_What to produce_. In the records below, find the lines that include "screenshot" and copy each.

##### Provided records

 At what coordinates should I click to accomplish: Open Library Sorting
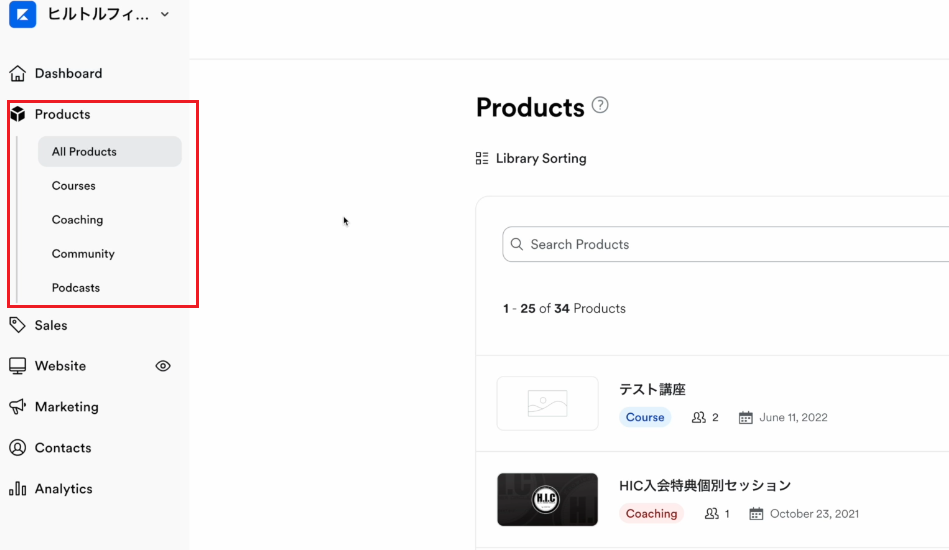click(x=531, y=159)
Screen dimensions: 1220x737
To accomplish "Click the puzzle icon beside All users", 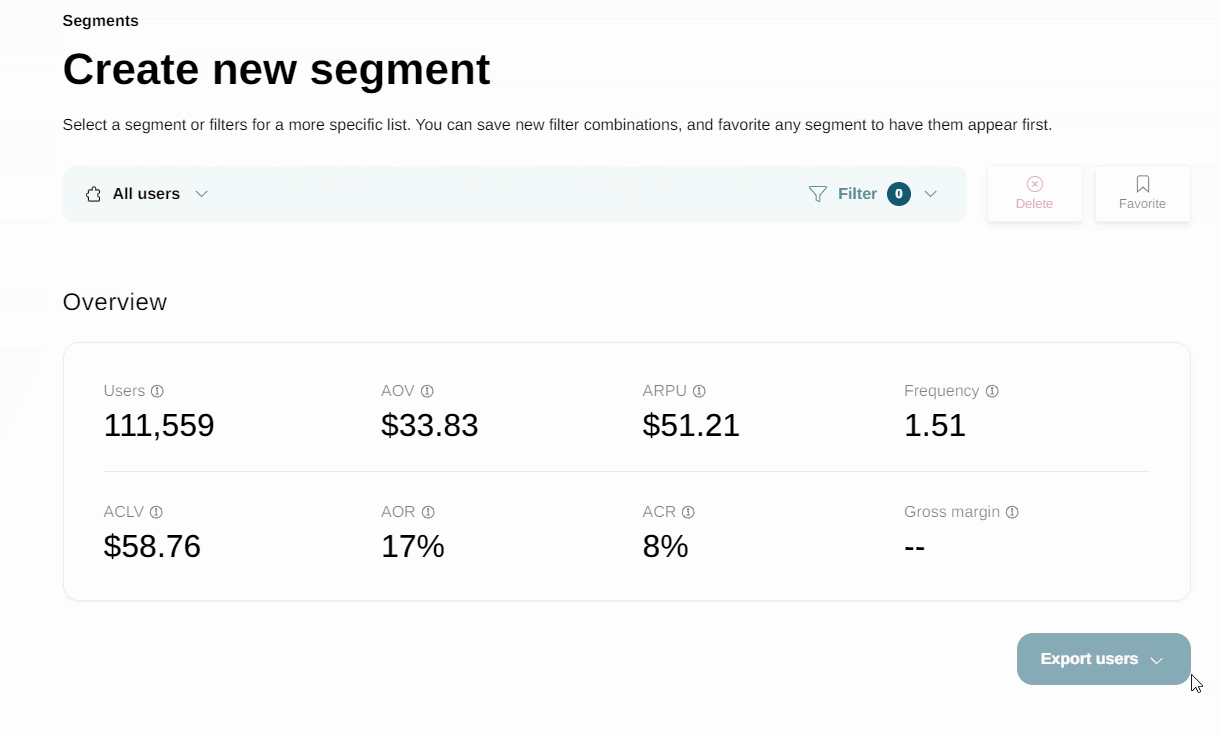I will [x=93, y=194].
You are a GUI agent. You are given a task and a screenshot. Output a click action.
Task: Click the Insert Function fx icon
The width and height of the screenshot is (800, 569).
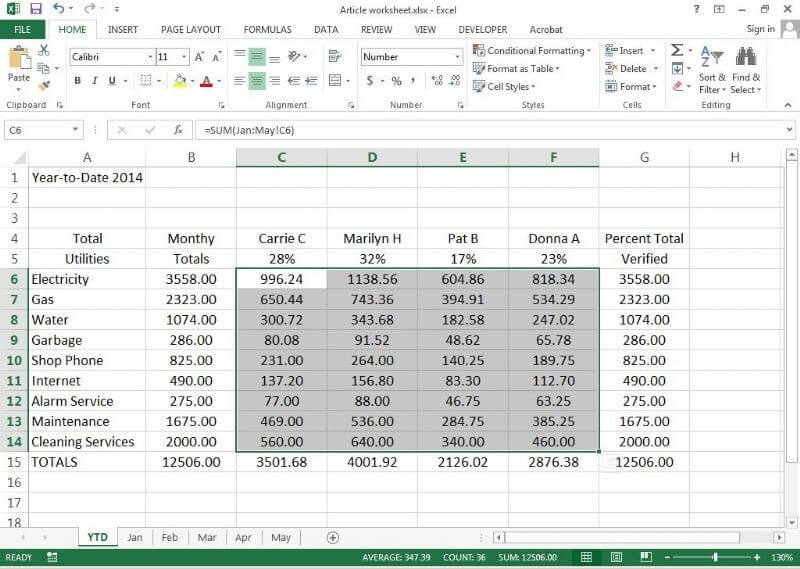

##########

_Reply_.
You are a GUI agent. You are given a task and a screenshot. Output a click action.
The width and height of the screenshot is (800, 569).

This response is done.